NOTRE PÈRE

Jusqu’à Noël, nous allons réfléchir à ce que dit profondément le Notre Père, aidés par ce qu’ont écrit François d’Assise, les papes François et Benoît XVI, le Cardinal Barbarin, le Cardinal Daniélou, les pères de Bruchard, Bernard Bro dominicain, François Varillon jésuite, Jean-Pierre Batut Évêque de Blois, Frère John de Taizé, Jacques Duquesne journaliste. C’est leur pensée et seulement leur pensée que l’on trouvera dans ces textes ; je n’ai fait que rassembler, mettre en rapport pour faciliter la lecture.

La véritable question posée au croyant est : « Comment alimenter la semence d’Évangile en moi, la vie de l’Esprit, pour qu’elle grandisse et porte des fruits ? » C’est la question des sources de la vie intérieure ; parmi ces sources, nous trouvons la prière. Celui qui prie n’a pas son centre en lui-même. Ces moments où nous nous arrêtons pour nous occuper de « l’unique essentiel » (saint Luc 10,42) sont indispensables.
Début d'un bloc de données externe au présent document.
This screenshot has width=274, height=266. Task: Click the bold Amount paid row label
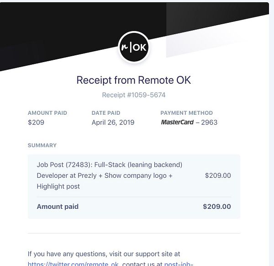click(58, 207)
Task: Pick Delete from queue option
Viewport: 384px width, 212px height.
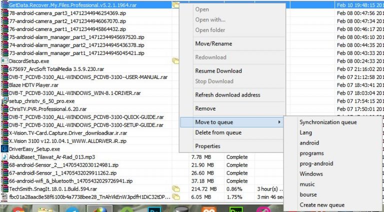Action: [x=219, y=133]
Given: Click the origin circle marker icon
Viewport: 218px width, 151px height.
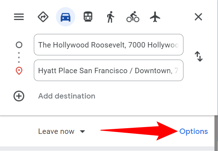Looking at the screenshot, I should 19,45.
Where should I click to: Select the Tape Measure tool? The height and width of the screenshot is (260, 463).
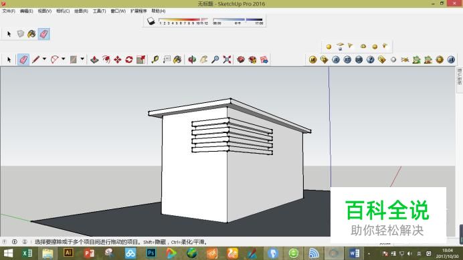[x=155, y=59]
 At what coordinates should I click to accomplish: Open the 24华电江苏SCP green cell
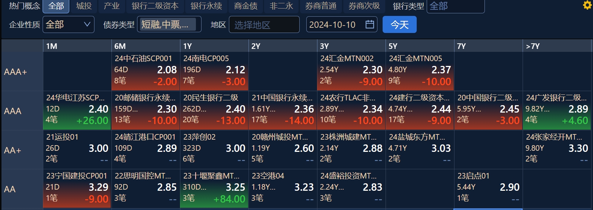(77, 111)
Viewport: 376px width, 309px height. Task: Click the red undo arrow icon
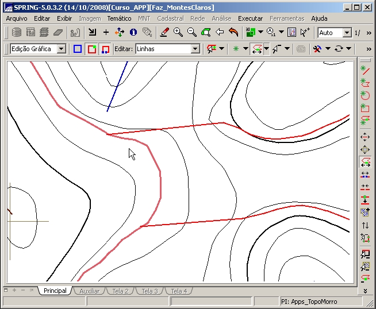coord(233,33)
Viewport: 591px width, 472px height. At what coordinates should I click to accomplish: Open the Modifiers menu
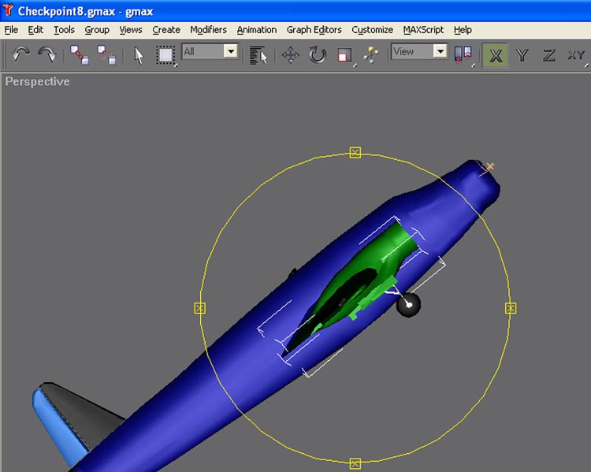(208, 30)
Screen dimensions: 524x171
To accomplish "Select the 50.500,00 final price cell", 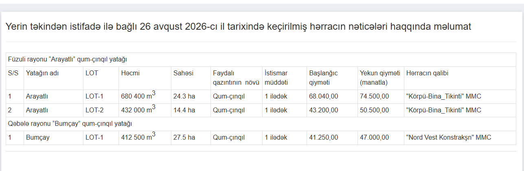I will click(x=381, y=110).
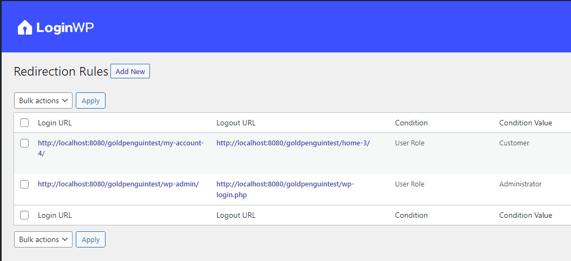
Task: Click the Login URL column header
Action: pos(55,123)
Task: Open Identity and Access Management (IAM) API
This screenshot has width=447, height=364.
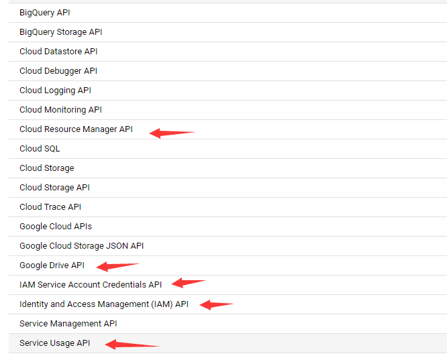Action: (x=104, y=304)
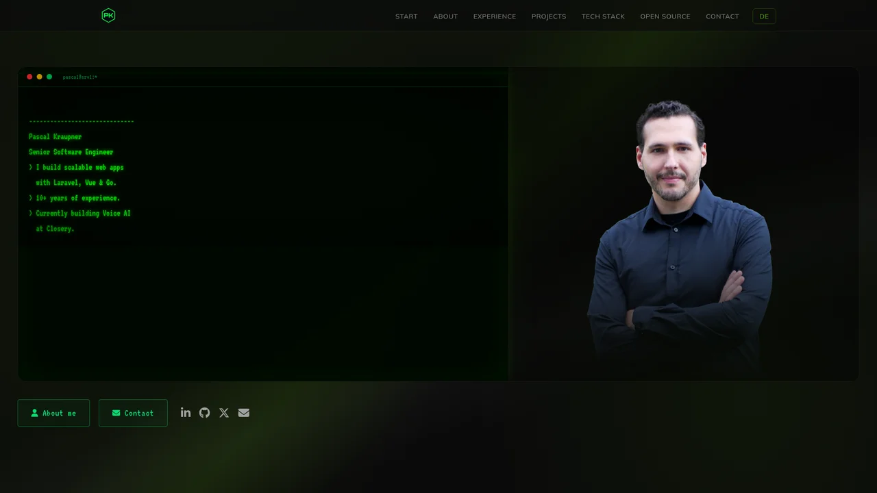Click the About me button

(x=53, y=413)
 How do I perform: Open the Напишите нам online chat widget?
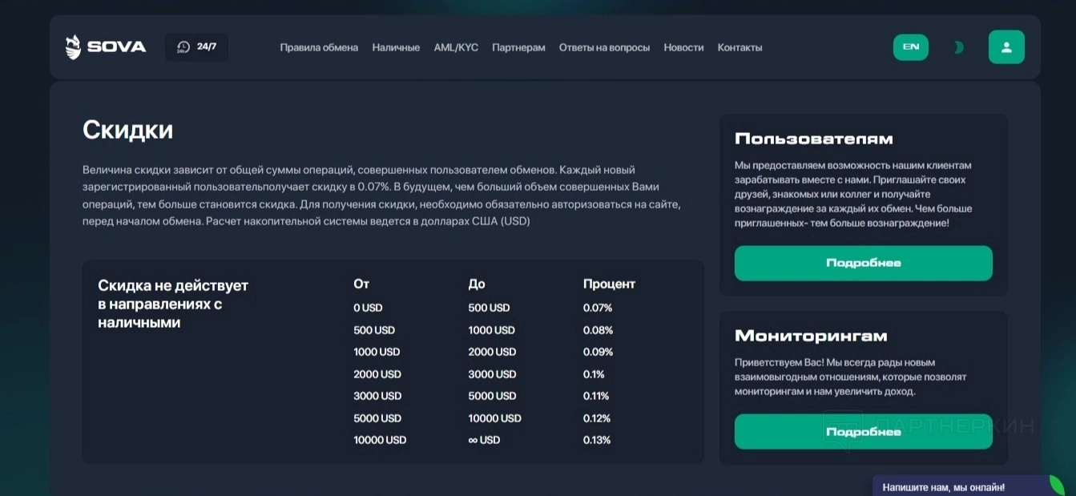(943, 487)
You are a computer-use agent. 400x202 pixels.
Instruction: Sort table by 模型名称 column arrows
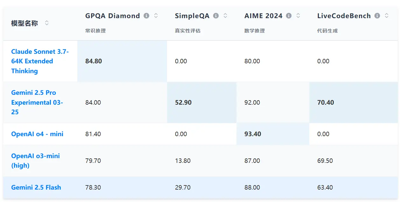click(47, 23)
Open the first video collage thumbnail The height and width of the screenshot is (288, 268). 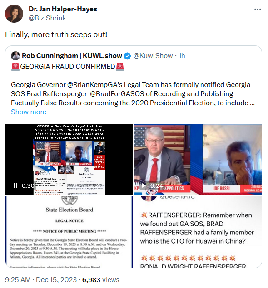[x=69, y=160]
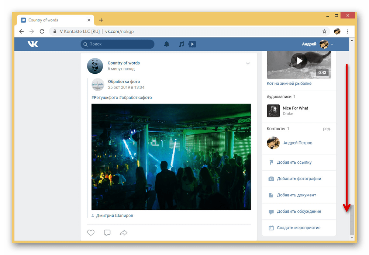This screenshot has height=255, width=369.
Task: Open the Обработка фото source link
Action: (x=124, y=81)
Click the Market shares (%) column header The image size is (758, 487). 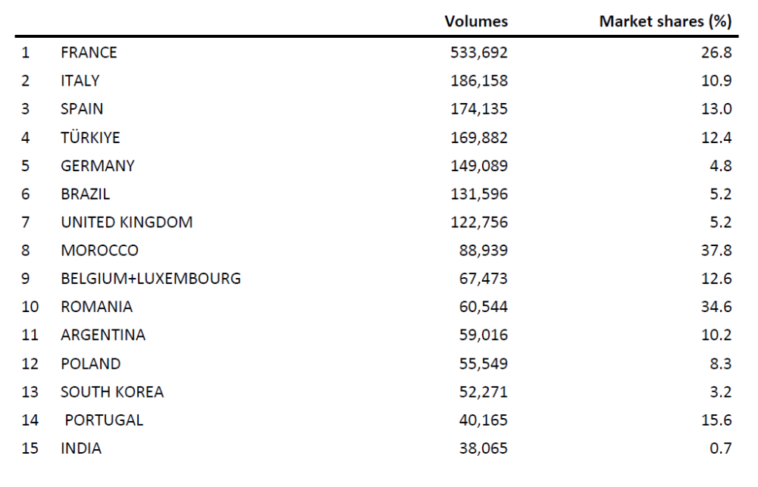pos(665,21)
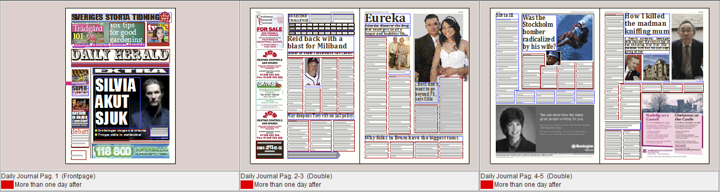
Task: Click the '101 tips for good gardening' teaser
Action: coord(127,33)
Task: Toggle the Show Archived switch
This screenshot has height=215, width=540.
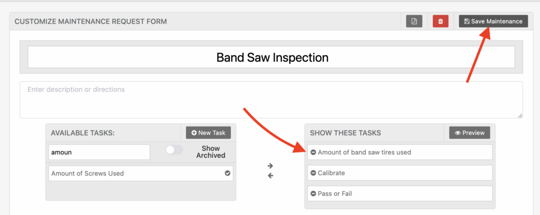Action: pyautogui.click(x=174, y=150)
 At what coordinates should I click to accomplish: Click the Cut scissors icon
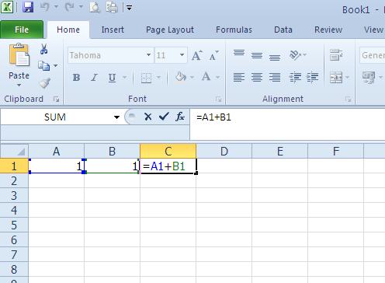click(x=43, y=49)
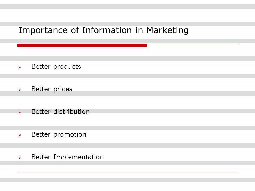The image size is (255, 191).
Task: Select the word 'distribution' in third bullet
Action: pyautogui.click(x=71, y=112)
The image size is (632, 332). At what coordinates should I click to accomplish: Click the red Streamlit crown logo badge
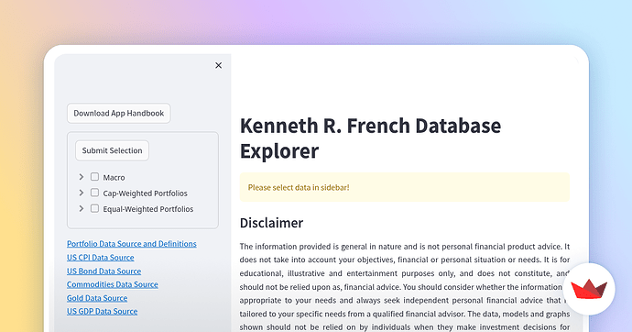pos(589,289)
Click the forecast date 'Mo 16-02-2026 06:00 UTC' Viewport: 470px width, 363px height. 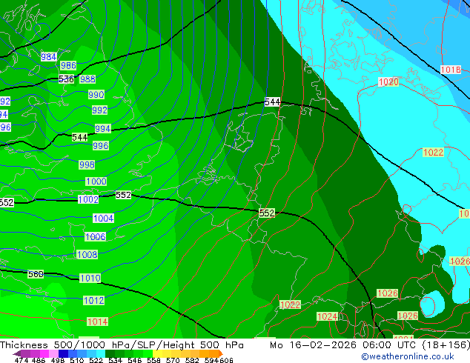pyautogui.click(x=345, y=345)
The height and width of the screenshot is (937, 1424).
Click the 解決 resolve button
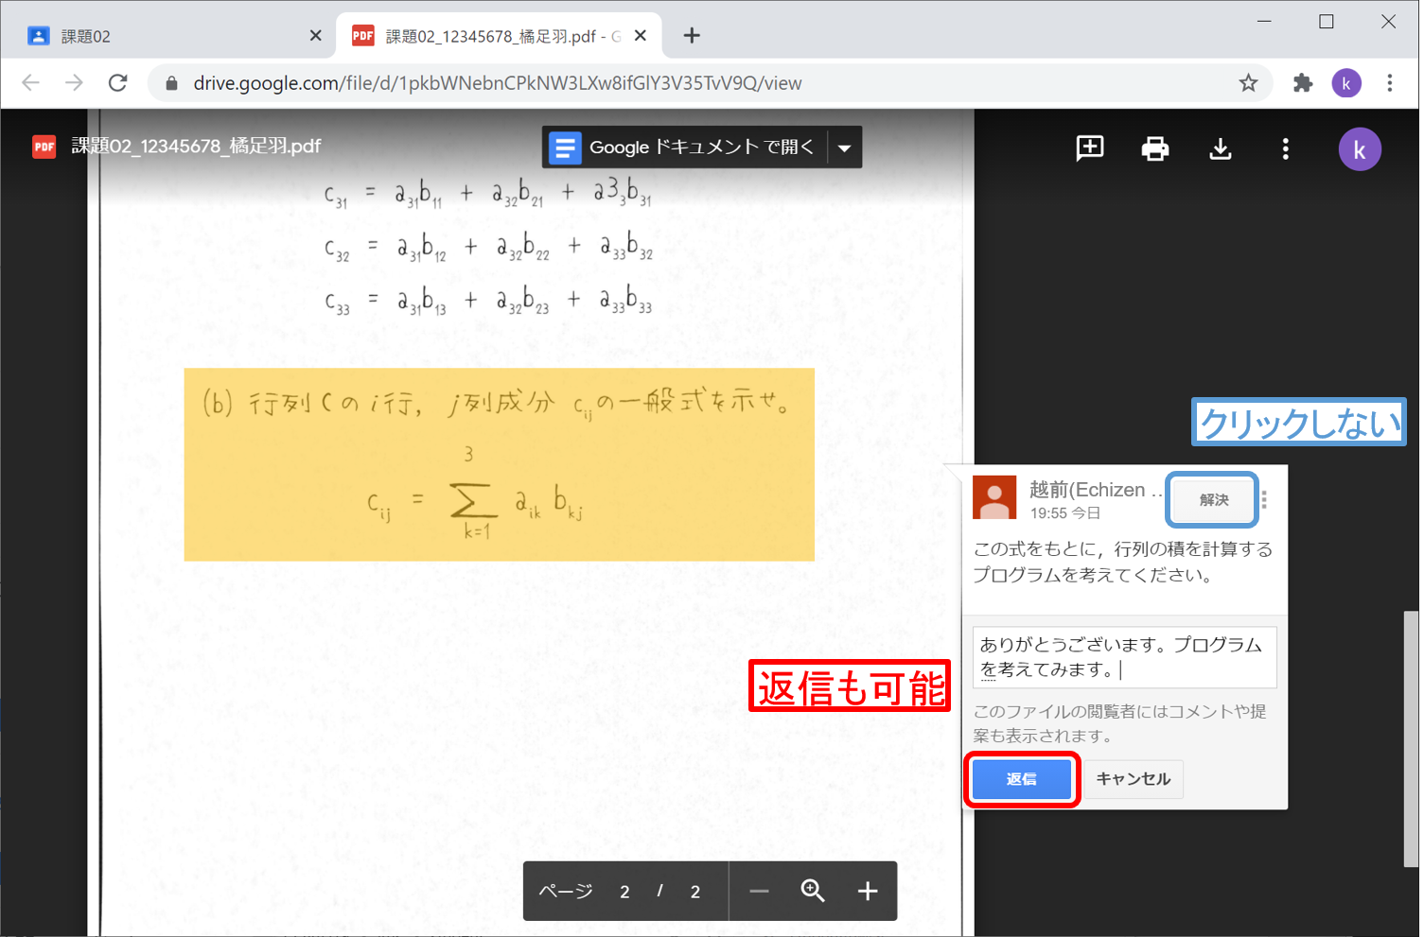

Dans l’Évangile, le Christ nous montre Dieu : « Qui me voit, voit le Père » (saint Jean 12,45). On ne doit jamais perdre cela de vue. Alors qu’il était en prière, un de ses disciples lui demande : « Seigneur, apprends-nous à prier. » (saint Luc 11,1)   Les disciples étaient Juifs et connaissaient toutes sortes de prière : matin, soir, repas… Ici, ils demandent autre chose ; ils veulent connaître la prière de Jésus, entrer dans sa relation avec Dieu. On devine dans cette question, non le souhait de connaître la bonne formule, mais l’aspiration profonde à se tenir dans l’attitude de Jésus en face de Dieu. Jésus répond : « Quand vous priez, dites … » (saint Luc 11,2) Cette prière, qui est devenue, avec le baptême, le point commun de tous ceux qui se reconnaissent chrétiens, c’est le Notre Père.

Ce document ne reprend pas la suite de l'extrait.